◆ **How to complete this task**
Retype everything from the line containing "Find the location" down to the line containing "y-tick-label: 4000 is", both included, with no changes.

◆ **Dataset excerpts**
- - -
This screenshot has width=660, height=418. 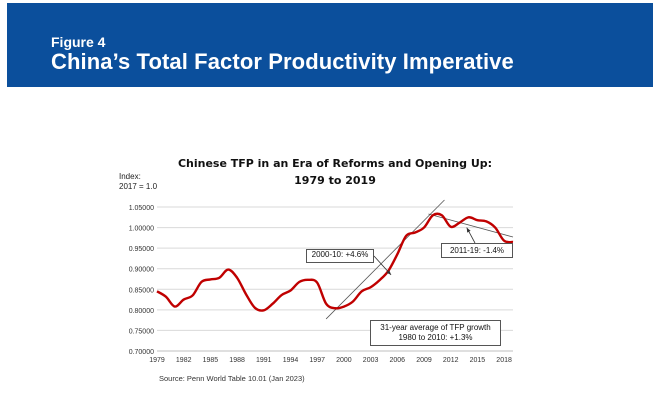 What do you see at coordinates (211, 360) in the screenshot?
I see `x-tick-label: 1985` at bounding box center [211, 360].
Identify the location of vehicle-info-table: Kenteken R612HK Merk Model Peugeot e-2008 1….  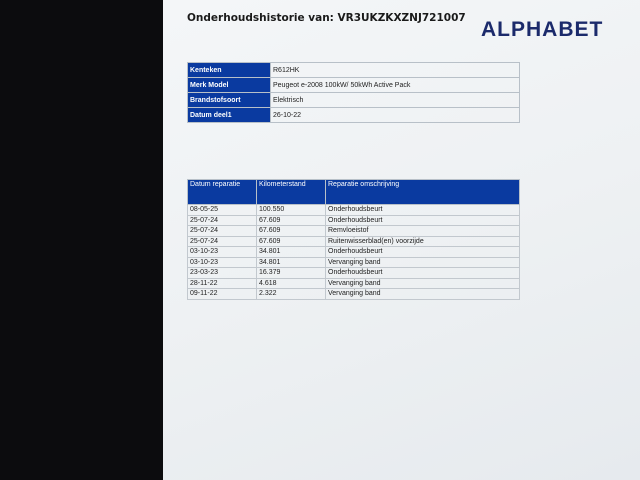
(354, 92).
- - -
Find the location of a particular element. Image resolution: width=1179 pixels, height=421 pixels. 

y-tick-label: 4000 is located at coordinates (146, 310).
- - -
◆ **The answer**
Find the location of a particular element. Image resolution: width=1179 pixels, height=421 pixels. 

y-tick-label: 4000 is located at coordinates (146, 310).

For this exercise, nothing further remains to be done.